Each April Mayrhofen plays host to Snowbombing ( snowbombing.com ), a sort of Glastonbury-on-snow, complete with live bands, djs and ski and snowboard comps. The week-long festival acts as a major boost to accommodation and lift pass sales.
Where to stay Hotel Kramerwirt is a traditional inn run for generations by the Kröll family. The building dates back to the 17th century and the half-board food here is particularly good. From £750, Neilson ( neilson.co.uk ).
Alternatives Nordkette, Innsbruck ( nordkette.com ), and Ischgl ( ischgl.com ) both have great terrain parks along with the Pitztal glacier ( pitztaler-gletscher.at ).
Six-day lift pass €230,50
More info mayrhofen.at
Best for value
It's not difficult to find low-cost in Austria, if you're prepared to compromise on either the quality or quantity of the slopes. There are dozens of small villages with loads of charm, but limited terrain and lift systems. Yet Söll has so much more to offer: the largest ski area in Austria, plus plenty of budget accommodation.
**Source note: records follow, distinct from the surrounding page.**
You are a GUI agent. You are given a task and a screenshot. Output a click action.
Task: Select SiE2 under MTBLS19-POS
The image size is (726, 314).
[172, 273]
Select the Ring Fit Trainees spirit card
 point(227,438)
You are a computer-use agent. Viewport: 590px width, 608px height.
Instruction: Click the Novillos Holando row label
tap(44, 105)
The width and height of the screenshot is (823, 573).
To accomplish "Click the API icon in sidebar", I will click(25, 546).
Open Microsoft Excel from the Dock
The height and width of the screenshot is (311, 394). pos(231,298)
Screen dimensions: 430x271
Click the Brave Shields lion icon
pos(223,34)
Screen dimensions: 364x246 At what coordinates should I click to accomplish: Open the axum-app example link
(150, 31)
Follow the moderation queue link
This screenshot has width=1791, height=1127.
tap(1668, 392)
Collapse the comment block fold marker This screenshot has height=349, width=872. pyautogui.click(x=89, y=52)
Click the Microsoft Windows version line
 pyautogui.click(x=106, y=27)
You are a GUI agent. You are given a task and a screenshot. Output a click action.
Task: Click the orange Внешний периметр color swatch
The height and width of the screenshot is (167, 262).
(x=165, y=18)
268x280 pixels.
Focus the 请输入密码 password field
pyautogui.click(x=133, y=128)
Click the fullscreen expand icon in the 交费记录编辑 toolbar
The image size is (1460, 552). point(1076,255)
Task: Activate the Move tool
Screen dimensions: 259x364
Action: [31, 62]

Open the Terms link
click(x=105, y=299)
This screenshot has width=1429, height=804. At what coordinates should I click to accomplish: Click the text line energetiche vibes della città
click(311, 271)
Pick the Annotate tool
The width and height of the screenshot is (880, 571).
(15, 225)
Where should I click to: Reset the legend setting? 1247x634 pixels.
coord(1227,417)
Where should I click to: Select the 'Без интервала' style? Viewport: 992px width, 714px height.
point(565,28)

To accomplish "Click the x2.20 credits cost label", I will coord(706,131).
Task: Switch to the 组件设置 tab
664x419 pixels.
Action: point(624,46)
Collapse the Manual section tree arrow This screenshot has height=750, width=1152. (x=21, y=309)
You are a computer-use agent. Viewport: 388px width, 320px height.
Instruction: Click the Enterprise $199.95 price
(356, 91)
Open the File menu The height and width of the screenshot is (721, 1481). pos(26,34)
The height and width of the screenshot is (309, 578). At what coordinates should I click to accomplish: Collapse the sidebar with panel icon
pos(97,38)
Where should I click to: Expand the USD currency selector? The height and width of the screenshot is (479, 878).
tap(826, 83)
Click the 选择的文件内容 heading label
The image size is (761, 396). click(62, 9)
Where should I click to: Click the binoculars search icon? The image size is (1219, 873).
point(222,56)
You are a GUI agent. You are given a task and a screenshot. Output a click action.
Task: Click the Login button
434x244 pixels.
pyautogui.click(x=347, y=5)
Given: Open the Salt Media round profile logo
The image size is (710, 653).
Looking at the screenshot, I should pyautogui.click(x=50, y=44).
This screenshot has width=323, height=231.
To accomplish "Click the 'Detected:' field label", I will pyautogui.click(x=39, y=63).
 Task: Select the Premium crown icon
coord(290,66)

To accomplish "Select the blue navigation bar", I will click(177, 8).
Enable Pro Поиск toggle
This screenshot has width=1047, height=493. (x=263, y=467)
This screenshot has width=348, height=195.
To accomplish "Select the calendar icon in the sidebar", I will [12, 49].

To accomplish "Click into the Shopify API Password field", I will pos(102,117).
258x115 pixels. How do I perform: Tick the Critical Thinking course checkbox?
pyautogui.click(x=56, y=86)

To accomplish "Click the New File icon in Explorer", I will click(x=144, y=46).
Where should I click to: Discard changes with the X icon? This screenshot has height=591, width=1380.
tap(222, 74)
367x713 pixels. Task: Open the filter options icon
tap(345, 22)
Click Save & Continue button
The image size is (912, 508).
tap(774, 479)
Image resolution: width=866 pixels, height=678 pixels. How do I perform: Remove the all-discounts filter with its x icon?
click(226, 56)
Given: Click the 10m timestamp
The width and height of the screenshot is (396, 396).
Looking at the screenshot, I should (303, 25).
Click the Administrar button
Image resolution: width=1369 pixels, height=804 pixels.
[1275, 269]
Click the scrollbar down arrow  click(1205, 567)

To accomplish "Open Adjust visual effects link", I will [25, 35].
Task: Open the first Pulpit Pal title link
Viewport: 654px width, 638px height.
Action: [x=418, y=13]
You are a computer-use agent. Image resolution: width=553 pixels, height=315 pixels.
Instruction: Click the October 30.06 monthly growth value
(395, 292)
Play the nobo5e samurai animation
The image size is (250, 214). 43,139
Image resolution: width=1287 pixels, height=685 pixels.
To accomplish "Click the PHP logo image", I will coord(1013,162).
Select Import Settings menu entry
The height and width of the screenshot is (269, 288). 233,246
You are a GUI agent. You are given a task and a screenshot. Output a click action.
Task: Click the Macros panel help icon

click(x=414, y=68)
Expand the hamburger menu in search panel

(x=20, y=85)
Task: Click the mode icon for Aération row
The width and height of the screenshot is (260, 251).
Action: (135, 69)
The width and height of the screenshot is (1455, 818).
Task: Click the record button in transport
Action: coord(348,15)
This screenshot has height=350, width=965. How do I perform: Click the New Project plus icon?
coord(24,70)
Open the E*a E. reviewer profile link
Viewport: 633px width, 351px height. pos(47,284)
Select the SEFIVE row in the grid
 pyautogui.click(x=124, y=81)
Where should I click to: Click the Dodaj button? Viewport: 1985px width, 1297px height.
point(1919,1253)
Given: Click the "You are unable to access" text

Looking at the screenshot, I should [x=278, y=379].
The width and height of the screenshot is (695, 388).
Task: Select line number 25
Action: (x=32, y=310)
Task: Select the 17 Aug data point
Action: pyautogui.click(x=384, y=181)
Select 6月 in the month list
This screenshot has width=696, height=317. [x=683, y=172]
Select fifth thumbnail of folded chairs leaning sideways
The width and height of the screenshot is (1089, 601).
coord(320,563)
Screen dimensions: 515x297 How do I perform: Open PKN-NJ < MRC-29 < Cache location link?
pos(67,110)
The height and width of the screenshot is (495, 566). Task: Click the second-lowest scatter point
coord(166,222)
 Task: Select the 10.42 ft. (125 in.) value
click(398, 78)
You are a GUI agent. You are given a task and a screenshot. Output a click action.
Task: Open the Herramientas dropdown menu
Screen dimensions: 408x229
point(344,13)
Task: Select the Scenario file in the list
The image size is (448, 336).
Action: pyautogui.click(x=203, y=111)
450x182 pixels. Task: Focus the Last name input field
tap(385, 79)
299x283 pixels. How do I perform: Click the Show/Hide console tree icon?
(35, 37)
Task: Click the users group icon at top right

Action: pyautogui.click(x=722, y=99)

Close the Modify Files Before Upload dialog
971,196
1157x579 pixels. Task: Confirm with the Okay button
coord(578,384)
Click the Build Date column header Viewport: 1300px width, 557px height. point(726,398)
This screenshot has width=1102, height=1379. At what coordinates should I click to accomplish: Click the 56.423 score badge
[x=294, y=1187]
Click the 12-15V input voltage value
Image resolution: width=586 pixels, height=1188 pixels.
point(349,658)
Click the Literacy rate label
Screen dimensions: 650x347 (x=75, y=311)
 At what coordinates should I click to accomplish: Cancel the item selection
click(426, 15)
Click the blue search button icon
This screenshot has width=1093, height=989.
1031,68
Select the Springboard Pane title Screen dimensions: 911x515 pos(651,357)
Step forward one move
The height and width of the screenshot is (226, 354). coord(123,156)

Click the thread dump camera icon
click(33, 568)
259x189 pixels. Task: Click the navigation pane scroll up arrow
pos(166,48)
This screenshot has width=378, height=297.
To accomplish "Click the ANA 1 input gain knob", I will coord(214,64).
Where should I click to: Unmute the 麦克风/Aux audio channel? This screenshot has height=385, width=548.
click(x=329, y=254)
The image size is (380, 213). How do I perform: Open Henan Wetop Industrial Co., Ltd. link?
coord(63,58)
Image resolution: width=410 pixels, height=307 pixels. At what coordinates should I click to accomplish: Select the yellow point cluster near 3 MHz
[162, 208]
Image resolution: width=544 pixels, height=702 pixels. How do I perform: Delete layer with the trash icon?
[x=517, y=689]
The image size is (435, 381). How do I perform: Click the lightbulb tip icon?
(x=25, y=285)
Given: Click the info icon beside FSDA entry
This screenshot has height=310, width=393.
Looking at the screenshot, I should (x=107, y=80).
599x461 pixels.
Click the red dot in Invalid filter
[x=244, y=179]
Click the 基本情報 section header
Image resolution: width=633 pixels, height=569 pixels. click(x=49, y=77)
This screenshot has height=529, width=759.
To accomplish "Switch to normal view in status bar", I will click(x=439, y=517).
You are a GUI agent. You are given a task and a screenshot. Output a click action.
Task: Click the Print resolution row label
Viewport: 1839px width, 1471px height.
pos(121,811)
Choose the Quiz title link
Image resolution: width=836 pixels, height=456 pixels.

It is the unofficial capital of the SkiWelt, a dozen villages with linked and 280km of largely intermediate pistes and 91 lifts. If that's not enough, the region is directly linked through Westendorf and Kirchberg to Kitzbühel. This adds another 54 lifts and 168km to the tally, though on a separate lift pass.
A decade ago Söll was best-known for its raucous laddish nightlife. But with the highest density of hotel beds in the region, it is now trying to appeal to a much wider clientele, including families. Nevertheless, it is best suited to those who want to attack the slopes with gusto or party – or both.
The traditional Tirolean village with its onion-domed church is set in the middle of a wide valley. The slopes are a kilometre away and best reached by ski bus.
Where to stay A chalet holiday is the best way of cutting all the extra costs of food and drink – essential or otherwise – to a minimum. Three-star Mounty is a no-frills chalet sleeping 45 in the main building and adjoining annexe. It is situated an eight-minute walk from the resort centre and 100m from a ski bus stop. From £489, Crystal ( crystalski.co.uk ).
Alternatives St Johann-in-Tirol ( kitzbueheler-alpen.com ) and Kühtai ( kuehtai.info ) have a good choice of budget accommodation.
Six-day lift pass €225
Best for weekends
You can be in the mountains within an hour after landing in Innsbruck Photo: Innsbruck Tourismus
Finding a hotel in the Alps that will take bookings of less than a week is not always easy. Not so in Innsbruck, with its huge choice of city accommodation. This is one of Austria’s most beautiful cities, boasting a medieval old town of narrow cobbled streets and colourful buildings along the banks of the River Inn.
Apart from being the capital of the Tirol, Innsbruck is a ski resort in its own right – and one with considerable charm and fine restaurants. You can be on the slopes within an hour of leaving the airport as the Nordkette ski area is reached by a funicular and a cable car from the city in 20 minutes
The local lift pass covers 250km of piste in nine nearby ski areas such as Axamer Lizum, Neustift and the Stubai Glacier as well as Igls and the Patscherkofel. They are all easily reached by free ski bus.
Where to stay
The four-star Hotel Alpinpark is comfortable and conveniently situated in the city centre and the ski bus stops outside the door.
From £450 for a four night break from Thursday to Monday. Ski Weekends ( skiweekends.com ).
Alternatives Ski Weekends also offers Zell-am-See ( zellamsee-kaprun.com ), Fugen ( zillertal.at/en/winter/fuegen-kaltenbach/ ), and St Anton ( stantonamarlberg.com ) as suitable for short winter getaways.